▶ **Directions for this task**: Among the lines of the records below, copy those that hold the word "computer".

▶ **Pixel coordinate grounding data**:
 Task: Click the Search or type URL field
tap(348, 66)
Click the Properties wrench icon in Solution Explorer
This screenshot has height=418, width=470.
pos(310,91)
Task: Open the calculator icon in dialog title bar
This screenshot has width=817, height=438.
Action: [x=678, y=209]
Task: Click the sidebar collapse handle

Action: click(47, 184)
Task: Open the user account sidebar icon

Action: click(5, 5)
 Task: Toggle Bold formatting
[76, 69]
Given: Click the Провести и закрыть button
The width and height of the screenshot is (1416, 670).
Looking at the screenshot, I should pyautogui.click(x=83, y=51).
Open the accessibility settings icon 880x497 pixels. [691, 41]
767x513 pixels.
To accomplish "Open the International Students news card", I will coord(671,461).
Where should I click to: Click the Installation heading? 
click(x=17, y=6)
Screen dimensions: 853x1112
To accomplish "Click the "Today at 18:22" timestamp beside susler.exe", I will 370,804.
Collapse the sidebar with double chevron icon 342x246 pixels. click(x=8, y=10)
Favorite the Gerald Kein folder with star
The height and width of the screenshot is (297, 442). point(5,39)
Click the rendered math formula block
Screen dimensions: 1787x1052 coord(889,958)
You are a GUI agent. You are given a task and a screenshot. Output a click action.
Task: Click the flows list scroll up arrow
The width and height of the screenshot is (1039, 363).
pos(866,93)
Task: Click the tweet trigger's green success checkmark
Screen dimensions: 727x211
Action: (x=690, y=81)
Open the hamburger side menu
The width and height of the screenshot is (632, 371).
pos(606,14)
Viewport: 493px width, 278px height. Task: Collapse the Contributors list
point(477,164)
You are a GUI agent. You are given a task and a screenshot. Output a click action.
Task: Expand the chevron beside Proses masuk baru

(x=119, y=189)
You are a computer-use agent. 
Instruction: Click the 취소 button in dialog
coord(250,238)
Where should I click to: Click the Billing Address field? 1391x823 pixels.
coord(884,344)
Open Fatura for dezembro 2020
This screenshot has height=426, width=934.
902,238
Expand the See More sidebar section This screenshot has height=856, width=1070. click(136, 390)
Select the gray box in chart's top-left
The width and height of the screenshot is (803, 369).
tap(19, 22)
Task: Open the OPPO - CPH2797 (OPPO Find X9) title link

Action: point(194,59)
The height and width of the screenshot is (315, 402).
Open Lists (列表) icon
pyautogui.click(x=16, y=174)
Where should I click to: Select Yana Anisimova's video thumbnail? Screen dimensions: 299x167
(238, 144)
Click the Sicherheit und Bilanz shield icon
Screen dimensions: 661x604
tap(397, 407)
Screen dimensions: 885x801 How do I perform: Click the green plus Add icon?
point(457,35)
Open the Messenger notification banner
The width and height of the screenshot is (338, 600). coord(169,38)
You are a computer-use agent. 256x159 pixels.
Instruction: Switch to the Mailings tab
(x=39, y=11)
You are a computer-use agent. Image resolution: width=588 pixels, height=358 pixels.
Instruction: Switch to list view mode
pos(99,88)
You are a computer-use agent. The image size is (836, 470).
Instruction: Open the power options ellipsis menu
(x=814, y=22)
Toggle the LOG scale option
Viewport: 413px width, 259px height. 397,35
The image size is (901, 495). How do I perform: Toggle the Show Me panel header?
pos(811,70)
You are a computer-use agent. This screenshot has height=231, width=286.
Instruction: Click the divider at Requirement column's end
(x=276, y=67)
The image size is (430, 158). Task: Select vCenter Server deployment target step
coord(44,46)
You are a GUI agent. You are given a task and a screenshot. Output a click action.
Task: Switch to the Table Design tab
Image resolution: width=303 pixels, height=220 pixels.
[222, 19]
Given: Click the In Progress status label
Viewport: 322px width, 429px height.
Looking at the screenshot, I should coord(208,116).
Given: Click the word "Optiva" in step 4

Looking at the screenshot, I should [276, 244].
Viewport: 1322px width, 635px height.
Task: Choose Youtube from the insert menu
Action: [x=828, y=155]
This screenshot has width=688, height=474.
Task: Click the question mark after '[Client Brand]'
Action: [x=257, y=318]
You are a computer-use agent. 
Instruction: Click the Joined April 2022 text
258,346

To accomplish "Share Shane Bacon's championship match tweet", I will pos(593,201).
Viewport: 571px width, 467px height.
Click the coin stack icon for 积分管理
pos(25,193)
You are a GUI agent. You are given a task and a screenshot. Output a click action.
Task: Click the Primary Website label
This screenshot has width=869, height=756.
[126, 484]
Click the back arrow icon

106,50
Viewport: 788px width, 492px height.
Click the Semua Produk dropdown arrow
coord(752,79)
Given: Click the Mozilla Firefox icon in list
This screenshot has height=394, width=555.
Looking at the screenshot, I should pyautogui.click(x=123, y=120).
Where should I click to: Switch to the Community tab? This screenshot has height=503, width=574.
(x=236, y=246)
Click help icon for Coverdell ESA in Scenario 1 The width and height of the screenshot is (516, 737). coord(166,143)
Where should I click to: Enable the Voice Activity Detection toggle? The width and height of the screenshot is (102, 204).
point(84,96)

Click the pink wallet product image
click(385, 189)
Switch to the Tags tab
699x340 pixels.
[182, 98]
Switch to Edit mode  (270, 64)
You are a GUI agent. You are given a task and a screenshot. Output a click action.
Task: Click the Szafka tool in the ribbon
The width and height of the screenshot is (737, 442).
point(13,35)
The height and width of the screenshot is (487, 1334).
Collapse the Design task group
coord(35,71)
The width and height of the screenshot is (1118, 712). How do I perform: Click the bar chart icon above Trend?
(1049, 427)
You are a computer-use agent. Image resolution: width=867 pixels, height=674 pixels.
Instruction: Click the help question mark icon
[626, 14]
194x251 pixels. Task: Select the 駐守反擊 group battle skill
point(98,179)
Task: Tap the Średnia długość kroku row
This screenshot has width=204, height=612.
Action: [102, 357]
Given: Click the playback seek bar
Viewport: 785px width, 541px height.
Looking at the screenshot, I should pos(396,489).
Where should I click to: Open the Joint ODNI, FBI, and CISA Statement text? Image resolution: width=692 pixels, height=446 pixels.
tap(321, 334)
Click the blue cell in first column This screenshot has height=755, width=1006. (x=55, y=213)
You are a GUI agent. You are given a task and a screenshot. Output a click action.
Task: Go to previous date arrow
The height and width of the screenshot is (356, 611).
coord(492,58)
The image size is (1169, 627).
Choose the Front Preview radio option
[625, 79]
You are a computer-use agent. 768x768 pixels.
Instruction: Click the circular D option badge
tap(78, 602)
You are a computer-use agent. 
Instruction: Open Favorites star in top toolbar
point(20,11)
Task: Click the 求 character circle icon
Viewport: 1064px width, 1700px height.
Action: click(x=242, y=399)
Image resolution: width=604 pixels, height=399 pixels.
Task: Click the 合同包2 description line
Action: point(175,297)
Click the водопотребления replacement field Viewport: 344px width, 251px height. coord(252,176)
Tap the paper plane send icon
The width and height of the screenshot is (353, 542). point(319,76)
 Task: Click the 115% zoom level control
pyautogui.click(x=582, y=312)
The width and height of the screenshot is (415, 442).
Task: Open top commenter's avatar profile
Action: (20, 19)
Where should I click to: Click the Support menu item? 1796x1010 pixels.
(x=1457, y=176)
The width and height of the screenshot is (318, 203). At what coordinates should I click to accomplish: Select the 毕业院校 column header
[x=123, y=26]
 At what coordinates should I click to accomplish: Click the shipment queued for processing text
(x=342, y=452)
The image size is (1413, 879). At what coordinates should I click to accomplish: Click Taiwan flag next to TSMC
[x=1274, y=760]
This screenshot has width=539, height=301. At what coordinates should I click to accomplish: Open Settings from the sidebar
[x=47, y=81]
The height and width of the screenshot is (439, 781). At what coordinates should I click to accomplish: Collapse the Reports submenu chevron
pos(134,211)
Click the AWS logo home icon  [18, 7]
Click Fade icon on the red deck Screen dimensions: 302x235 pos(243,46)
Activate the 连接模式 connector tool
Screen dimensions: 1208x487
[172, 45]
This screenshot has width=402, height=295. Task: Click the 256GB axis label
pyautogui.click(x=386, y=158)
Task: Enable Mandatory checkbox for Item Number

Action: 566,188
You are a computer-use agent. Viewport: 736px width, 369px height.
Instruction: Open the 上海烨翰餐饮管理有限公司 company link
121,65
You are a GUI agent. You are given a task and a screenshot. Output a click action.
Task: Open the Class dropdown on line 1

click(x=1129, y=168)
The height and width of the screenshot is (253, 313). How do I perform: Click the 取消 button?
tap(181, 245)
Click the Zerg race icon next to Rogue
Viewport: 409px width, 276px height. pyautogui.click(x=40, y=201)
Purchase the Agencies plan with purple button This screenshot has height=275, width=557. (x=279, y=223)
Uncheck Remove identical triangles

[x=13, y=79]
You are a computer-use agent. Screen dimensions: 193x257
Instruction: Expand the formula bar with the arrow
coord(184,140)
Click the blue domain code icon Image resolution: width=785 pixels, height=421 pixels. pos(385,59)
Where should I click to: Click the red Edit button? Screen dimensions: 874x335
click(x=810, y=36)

▶ **Finished task**:
You are a computer-use agent. 
You are a computer-use agent. 256x159 pixels.
You are a computer-use agent. Image resolution: width=588 pixels, height=358 pixels.
You are a computer-use agent. The image size is (836, 470).
You are a computer-use agent. This screenshot has height=231, width=286.
You are a computer-use agent. 
You are a computer-use agent. Image resolution: width=867 pixels, height=674 pixels.
You are a computer-use agent. 768x768 pixels.
You are a computer-use agent. 
You are a computer-use agent. Viewport: 736px width, 369px height.
You are a computer-use agent. Screen dimensions: 193x257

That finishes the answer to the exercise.